E
Apr/May 2012 Poetry Special Feature

Insurgence

by Barbara De Franceschi


Insurgence

You enter his room, an heirloom of bravery and endless triumphs. The bed—weaves and ebbs un-slept in. There is nothing here to soothe you, not even his smell—the winged freedom of Blue Stratos overpowered by garlic skulking from an empty twenty-four-seven pizza box.

Perhaps if you squint into the late afternoon light carousing through an open window, a hair might float on a sun-shaft, you can snatch it to your breast as though he still inhabits the strand.

You notice the bookshelves, full and glossy, much like him, full and glossy beyond logic. If the car broke down you were meant to walk, gardens intimate with spring were best seen on foot. When the hens stopped producing eggs it was time to give the vegan thing a go, and the daughter's boyfriend couldn't help inheriting genes that produced the look of a brutish lout.
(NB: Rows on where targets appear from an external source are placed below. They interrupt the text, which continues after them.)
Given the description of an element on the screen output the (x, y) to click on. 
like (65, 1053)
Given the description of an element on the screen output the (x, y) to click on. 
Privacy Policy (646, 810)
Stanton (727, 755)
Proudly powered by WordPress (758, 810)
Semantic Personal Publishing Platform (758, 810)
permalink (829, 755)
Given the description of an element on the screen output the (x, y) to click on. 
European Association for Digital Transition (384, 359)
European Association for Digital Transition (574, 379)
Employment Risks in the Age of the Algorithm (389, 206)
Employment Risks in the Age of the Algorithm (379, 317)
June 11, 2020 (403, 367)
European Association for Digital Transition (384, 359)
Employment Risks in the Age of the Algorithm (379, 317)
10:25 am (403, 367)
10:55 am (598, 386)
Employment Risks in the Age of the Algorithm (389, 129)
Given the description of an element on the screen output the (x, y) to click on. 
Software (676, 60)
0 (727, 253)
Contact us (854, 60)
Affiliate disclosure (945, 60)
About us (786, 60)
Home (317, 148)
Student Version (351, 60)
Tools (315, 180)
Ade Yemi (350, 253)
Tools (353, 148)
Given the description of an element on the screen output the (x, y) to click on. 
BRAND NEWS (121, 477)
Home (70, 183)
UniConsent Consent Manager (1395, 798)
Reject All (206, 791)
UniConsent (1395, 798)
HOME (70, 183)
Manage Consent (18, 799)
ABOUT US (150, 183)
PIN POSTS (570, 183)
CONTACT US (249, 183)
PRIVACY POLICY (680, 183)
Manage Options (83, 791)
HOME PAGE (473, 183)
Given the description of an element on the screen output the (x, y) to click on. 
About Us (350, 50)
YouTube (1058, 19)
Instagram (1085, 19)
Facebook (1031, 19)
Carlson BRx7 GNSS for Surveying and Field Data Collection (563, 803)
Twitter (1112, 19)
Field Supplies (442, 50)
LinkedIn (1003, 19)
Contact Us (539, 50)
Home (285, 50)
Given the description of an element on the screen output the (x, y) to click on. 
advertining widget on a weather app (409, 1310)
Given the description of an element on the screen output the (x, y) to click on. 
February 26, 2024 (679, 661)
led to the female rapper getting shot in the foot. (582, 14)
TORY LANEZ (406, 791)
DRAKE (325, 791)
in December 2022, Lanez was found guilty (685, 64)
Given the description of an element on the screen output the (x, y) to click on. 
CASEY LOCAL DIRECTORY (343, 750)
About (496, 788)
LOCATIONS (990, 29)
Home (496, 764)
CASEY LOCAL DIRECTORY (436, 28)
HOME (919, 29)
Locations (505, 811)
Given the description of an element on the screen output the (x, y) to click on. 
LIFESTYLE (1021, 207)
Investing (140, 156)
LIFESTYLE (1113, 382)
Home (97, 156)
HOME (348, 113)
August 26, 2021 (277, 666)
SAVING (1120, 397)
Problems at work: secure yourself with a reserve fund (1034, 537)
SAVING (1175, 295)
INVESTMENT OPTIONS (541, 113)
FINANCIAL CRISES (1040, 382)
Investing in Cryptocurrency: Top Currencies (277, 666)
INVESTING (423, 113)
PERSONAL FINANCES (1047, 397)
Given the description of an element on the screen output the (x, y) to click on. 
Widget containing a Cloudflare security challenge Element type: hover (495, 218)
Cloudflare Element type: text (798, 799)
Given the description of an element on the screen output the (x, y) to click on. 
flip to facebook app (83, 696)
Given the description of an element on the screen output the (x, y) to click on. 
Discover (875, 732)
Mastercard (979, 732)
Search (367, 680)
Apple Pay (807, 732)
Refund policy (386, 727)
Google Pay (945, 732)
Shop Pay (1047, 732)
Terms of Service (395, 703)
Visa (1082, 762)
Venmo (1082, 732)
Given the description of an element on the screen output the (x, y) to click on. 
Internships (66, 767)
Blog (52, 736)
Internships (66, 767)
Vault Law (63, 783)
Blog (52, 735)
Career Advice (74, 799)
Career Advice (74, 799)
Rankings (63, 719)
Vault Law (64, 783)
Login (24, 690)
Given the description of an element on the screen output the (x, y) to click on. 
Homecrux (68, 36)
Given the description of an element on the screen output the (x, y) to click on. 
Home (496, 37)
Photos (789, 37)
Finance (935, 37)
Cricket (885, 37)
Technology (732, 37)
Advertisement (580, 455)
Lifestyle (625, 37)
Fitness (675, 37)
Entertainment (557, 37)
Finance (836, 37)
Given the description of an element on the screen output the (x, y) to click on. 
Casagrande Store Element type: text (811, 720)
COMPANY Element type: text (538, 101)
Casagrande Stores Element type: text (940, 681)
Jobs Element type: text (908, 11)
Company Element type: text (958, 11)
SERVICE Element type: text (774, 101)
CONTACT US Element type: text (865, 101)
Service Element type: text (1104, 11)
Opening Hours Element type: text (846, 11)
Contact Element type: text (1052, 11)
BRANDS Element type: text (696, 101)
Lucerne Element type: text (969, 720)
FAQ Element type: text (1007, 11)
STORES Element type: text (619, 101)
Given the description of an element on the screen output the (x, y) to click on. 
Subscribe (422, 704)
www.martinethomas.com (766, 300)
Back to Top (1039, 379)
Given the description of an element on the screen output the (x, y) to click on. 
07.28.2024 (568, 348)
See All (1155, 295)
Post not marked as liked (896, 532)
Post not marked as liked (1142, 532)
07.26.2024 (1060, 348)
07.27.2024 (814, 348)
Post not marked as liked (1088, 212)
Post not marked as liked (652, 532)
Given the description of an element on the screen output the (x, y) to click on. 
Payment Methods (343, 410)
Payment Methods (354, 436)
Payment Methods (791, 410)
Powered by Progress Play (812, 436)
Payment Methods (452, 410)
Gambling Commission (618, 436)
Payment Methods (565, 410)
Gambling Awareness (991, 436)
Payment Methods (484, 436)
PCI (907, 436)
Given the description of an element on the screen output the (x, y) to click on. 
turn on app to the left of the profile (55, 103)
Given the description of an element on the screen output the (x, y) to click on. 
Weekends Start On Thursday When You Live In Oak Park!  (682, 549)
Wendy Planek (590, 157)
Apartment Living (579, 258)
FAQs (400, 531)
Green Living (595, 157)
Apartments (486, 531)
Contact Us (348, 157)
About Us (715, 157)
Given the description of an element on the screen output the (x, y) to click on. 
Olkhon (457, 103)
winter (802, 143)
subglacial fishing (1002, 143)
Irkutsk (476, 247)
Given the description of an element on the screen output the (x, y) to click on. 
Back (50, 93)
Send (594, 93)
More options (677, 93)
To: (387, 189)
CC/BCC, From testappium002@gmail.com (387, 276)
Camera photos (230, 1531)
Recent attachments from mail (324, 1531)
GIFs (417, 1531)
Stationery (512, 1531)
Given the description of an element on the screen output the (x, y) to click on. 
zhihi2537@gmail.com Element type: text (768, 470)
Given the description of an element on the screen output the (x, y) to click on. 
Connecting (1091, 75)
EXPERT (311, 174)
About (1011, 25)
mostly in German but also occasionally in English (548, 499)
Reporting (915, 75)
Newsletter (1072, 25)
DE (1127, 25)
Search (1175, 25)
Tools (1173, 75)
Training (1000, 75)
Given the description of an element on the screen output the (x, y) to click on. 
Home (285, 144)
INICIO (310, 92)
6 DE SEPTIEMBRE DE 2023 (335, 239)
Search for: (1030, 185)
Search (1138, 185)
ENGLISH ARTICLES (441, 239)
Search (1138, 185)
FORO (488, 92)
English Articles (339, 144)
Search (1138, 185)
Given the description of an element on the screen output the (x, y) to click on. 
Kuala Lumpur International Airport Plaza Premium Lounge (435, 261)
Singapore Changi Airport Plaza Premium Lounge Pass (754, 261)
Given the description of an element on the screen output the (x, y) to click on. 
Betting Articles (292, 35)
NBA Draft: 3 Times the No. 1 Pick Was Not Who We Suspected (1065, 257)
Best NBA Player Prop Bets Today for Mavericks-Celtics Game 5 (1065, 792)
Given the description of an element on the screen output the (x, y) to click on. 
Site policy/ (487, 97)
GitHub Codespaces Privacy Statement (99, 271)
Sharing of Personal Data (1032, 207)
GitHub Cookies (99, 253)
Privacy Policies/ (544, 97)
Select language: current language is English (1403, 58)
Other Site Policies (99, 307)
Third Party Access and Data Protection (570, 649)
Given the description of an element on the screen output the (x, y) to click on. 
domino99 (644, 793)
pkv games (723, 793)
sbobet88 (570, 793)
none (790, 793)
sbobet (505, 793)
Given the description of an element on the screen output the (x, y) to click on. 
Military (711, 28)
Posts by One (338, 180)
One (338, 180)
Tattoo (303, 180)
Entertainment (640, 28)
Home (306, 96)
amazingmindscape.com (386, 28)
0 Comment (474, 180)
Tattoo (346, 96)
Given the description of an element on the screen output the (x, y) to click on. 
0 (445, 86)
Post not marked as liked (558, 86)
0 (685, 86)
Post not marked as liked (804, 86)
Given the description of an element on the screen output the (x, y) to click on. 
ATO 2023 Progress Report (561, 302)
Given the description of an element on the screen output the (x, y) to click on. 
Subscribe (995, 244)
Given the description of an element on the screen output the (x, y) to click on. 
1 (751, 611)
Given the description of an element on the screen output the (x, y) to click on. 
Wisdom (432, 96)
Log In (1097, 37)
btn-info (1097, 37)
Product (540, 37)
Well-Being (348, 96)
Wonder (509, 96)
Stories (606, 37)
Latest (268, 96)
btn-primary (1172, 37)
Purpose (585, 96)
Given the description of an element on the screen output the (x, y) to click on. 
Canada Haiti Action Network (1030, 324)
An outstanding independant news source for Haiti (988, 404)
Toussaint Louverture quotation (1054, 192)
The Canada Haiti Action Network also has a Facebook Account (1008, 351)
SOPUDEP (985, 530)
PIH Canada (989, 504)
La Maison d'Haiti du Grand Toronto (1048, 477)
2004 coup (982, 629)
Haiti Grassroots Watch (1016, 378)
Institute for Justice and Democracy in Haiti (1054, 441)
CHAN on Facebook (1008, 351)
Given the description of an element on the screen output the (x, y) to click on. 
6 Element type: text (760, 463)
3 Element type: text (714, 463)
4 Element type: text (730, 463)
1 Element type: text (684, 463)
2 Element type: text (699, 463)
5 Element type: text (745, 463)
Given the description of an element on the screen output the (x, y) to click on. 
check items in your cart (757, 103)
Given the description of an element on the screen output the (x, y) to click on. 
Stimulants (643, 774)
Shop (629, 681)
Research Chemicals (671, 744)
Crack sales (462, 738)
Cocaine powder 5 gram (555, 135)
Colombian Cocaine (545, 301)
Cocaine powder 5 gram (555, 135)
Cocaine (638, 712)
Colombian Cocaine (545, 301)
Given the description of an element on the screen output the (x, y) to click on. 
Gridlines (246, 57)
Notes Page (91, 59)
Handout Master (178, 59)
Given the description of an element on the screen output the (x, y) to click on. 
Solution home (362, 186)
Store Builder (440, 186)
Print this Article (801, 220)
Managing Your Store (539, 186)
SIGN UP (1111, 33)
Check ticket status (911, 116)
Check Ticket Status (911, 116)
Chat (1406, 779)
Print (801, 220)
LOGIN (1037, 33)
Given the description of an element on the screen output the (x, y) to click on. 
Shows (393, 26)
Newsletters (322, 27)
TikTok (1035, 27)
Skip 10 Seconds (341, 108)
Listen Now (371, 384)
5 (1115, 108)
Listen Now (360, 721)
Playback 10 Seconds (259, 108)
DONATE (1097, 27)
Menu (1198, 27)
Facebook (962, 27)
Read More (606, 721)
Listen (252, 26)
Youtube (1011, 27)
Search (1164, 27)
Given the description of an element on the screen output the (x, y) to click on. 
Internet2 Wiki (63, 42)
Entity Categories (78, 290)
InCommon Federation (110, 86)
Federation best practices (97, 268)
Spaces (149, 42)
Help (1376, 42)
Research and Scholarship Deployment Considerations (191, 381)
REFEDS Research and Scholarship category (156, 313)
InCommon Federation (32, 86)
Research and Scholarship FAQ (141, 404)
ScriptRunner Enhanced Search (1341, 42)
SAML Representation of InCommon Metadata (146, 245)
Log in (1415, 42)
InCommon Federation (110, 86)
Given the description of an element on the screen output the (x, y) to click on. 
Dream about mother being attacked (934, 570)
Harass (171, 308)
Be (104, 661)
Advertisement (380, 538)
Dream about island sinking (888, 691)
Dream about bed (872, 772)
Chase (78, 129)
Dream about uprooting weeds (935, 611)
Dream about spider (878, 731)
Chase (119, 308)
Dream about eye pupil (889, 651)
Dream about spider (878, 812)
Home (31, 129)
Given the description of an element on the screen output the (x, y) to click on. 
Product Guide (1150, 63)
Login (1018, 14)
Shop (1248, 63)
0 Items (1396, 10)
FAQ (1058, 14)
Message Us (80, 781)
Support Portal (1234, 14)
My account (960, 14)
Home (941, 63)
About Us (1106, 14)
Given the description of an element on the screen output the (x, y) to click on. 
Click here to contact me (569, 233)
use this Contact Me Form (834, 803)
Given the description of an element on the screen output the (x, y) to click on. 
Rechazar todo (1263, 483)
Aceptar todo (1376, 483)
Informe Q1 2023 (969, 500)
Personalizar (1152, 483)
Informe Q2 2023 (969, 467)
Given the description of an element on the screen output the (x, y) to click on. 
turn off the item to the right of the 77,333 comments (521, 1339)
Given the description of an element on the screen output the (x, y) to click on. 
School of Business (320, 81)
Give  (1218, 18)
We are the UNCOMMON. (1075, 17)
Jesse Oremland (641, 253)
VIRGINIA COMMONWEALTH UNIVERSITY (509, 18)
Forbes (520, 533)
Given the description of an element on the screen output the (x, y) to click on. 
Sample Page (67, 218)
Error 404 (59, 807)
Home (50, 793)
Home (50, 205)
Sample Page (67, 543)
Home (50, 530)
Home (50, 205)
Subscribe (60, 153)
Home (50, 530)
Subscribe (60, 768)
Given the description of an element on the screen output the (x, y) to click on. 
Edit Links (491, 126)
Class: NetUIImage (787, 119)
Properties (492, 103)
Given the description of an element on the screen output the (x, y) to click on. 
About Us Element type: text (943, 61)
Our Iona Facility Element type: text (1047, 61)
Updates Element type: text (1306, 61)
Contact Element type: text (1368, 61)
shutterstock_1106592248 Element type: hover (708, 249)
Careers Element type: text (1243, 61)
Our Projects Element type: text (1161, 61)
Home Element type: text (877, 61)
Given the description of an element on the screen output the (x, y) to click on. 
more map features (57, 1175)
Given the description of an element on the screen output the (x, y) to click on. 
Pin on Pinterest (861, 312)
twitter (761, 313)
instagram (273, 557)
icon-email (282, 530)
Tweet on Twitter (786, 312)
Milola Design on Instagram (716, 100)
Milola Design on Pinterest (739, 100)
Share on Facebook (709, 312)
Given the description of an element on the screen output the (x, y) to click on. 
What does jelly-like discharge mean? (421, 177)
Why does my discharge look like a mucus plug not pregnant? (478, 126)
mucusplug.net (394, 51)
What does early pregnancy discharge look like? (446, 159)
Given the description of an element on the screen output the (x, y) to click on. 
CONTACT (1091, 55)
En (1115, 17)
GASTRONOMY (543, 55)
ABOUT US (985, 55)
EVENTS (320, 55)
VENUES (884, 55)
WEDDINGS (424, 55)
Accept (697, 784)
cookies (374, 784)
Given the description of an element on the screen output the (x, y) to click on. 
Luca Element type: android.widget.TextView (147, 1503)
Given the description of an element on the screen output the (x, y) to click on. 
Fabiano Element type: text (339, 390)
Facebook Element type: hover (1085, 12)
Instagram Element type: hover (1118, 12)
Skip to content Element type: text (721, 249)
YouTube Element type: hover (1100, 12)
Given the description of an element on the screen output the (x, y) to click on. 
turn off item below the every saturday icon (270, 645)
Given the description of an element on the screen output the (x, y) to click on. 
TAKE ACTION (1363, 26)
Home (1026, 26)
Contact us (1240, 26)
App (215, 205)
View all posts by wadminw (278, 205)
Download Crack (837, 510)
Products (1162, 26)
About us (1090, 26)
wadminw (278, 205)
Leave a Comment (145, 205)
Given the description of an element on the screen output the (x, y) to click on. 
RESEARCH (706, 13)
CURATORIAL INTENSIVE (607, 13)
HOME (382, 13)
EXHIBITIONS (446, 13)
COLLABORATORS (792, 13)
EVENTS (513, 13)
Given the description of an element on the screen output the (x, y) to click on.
This morning his reflection in the bathroom mirror was not pasty, merely fluorescently over-lit, the gauntness in his cheeks defined as effective gluten free.

How do I look? He had asked, God forbid you should lie; instead you kissed the top of his head, wound a woollen scarf around his neck and drove to places perched on the edge of normality. Tool shop for one more spanner, latte in the town square, beyond the urban boundary the reservoir where fresh water mermaids offered salaams in ripple code.

Then back to this room—turned now like you to anarchy.